(Pointing records for screenshots and pages)
....................

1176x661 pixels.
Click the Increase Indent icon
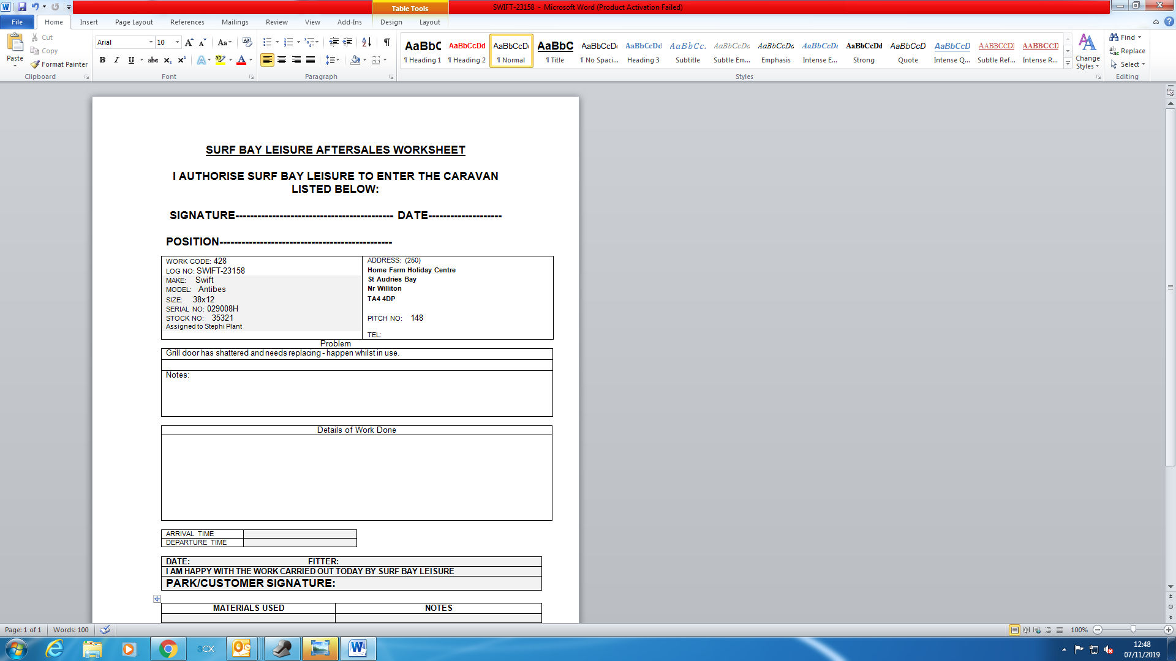click(347, 42)
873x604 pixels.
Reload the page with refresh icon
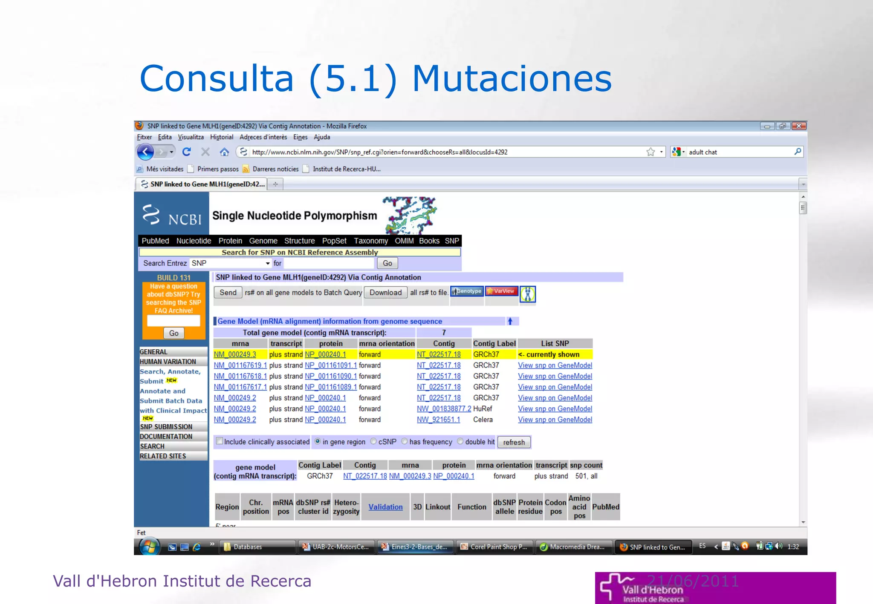[x=186, y=152]
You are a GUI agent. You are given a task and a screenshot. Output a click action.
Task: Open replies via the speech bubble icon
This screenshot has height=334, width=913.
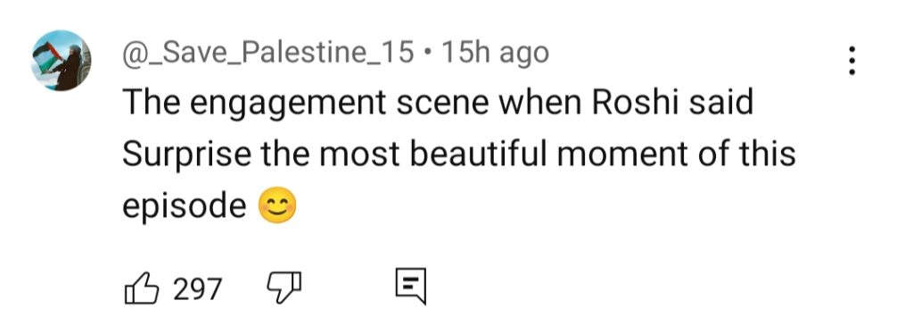[x=410, y=287]
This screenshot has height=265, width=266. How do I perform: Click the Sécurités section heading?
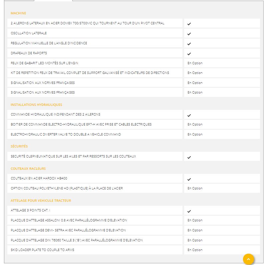click(x=19, y=146)
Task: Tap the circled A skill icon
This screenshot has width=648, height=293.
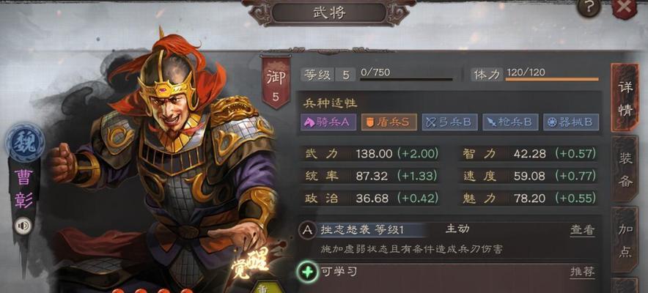Action: pos(307,230)
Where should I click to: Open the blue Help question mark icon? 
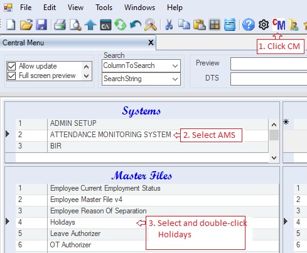point(249,25)
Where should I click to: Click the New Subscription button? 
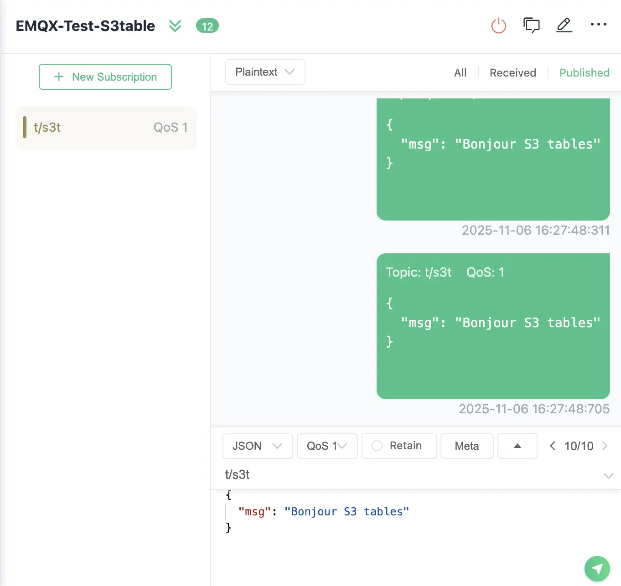(x=105, y=77)
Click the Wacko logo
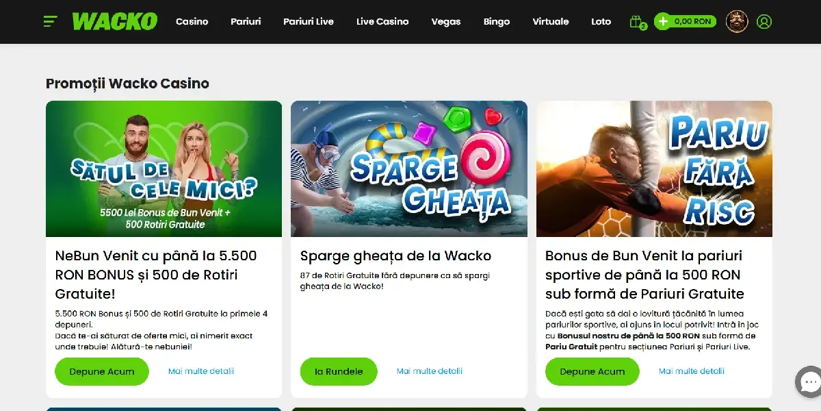821x411 pixels. tap(114, 21)
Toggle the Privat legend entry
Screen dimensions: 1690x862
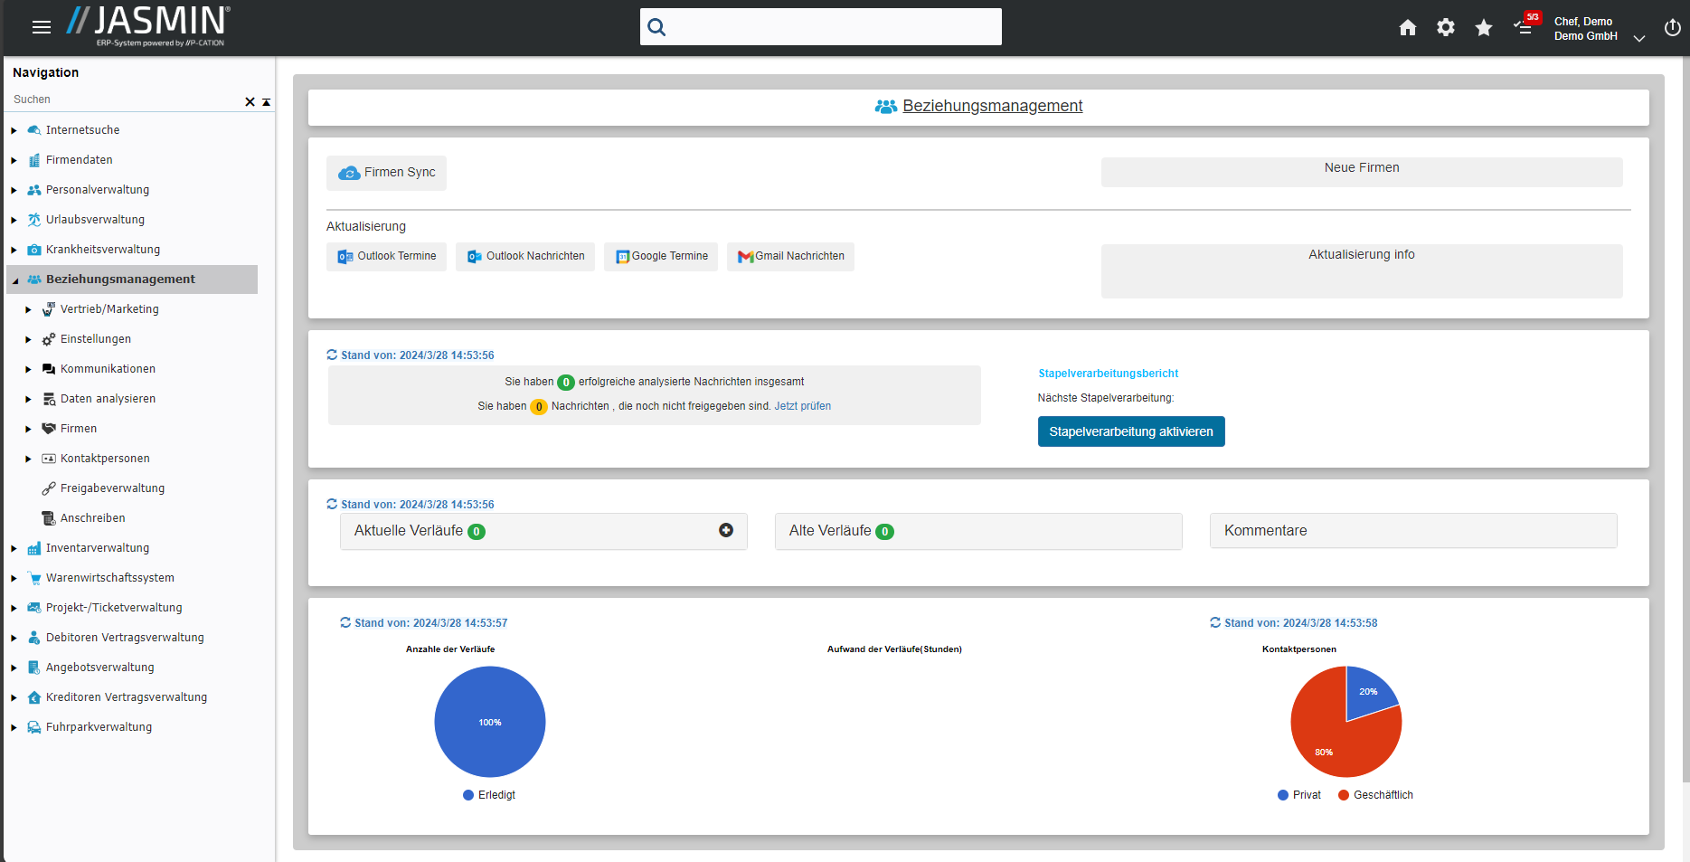(1298, 795)
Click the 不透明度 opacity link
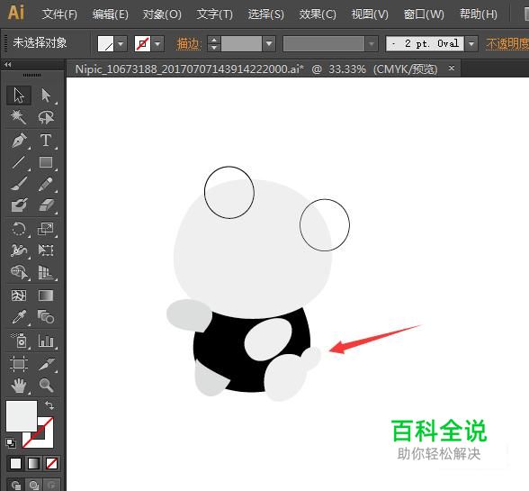The image size is (529, 491). click(x=507, y=44)
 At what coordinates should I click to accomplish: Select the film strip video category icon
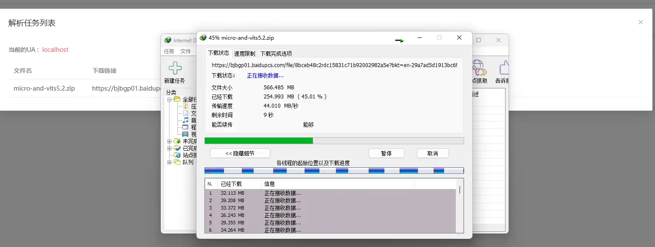click(x=186, y=134)
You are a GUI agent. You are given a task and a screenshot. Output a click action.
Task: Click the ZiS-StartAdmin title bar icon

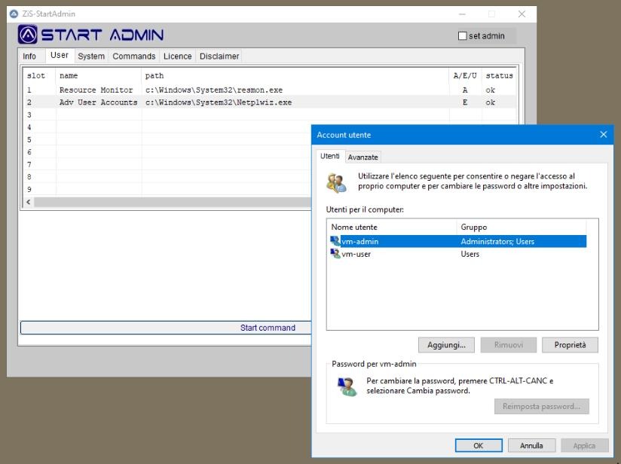tap(14, 14)
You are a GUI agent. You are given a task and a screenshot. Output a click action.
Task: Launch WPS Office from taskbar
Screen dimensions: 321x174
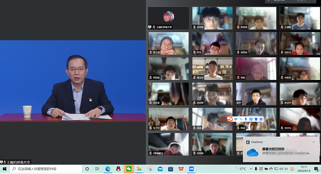click(x=181, y=169)
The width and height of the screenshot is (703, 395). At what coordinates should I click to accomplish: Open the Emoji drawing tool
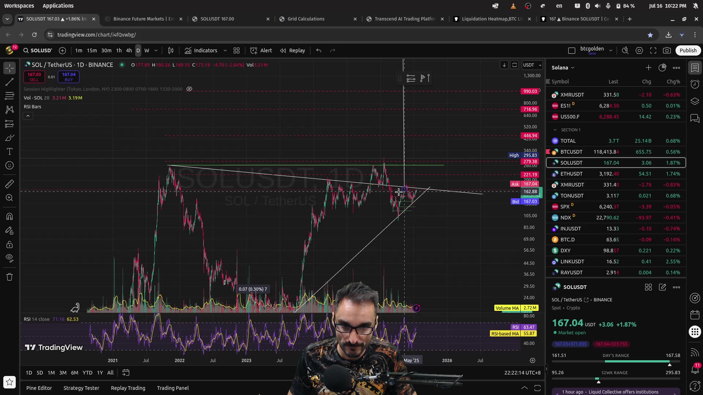coord(9,165)
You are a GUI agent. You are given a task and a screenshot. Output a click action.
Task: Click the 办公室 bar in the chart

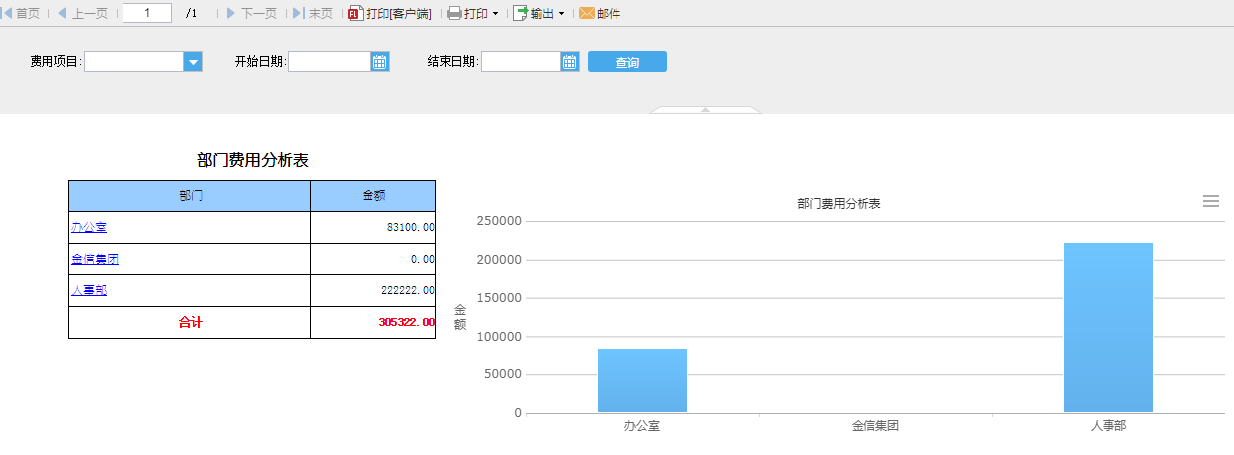[x=641, y=380]
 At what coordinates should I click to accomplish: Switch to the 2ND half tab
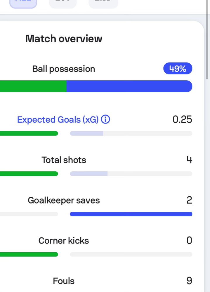pos(103,3)
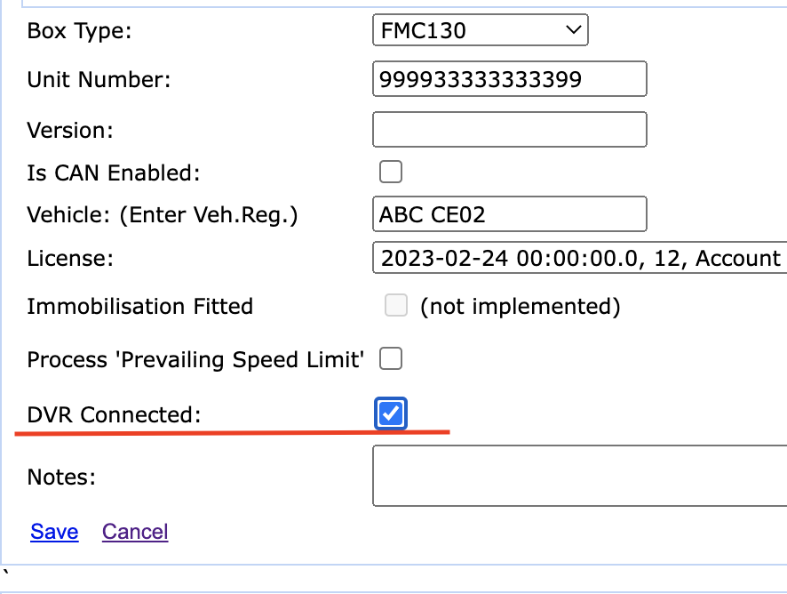Click the '(not implemented)' text
The width and height of the screenshot is (787, 594).
520,307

....................

Challenge: Render every line of the material above as a JSON list of strings, one string per line, skipping blank lines. Leave the pictures out.

Output of the exercise:
[
  "1176x661 pixels.",
  "Click the Increase Indent icon",
  "click(347, 42)",
  "873x604 pixels.",
  "Reload the page with refresh icon",
  "[x=186, y=152]",
  "You are a GUI agent. You are given a task and a screenshot. Output a click action.",
  "Task: Open replies via the speech bubble icon",
  "This screenshot has height=334, width=913.",
  "[x=410, y=287]",
  "This screenshot has height=265, width=266. How do I perform: Click the Sécurités section heading?",
  "click(x=19, y=146)",
  "Task: Tap the circled A skill icon",
  "This screenshot has width=648, height=293.",
  "Action: pos(307,230)",
  "Where should I click to: Open the blue Help question mark icon? ",
  "point(249,25)",
  "Where should I click to: Click the New Subscription button? ",
  "(x=105, y=77)",
  "Click the Wacko logo",
  "821x411 pixels. tap(114, 21)",
  "Toggle the Privat legend entry",
  "Screen dimensions: 1690x862",
  "(1298, 795)",
  "Click the 不透明度 opacity link",
  "The image size is (529, 491). click(x=507, y=44)",
  " At what coordinates should I click to accomplish: Select the film strip video category icon",
  "click(x=186, y=134)",
  "You are a GUI agent. You are given a task and a screenshot. Output a click action.",
  "Task: Click the ZiS-StartAdmin title bar icon",
  "tap(14, 14)",
  "You are a GUI agent. You are given a task and a screenshot. Output a click action.",
  "Task: Launch WPS Office from taskbar",
  "Screen dimensions: 321x174",
  "click(x=181, y=169)",
  "The width and height of the screenshot is (703, 395). At what coordinates should I click to accomplish: Open the Emoji drawing tool",
  "coord(9,165)",
  "You are a GUI agent. You are given a task and a screenshot. Output a click action.",
  "Task: Click the 办公室 bar in the chart",
  "[x=641, y=380]",
  " At what coordinates should I click to accomplish: Switch to the 2ND half tab",
  "pos(103,3)",
  "Click the '(not implemented)' text",
  "The width and height of the screenshot is (787, 594).",
  "520,307"
]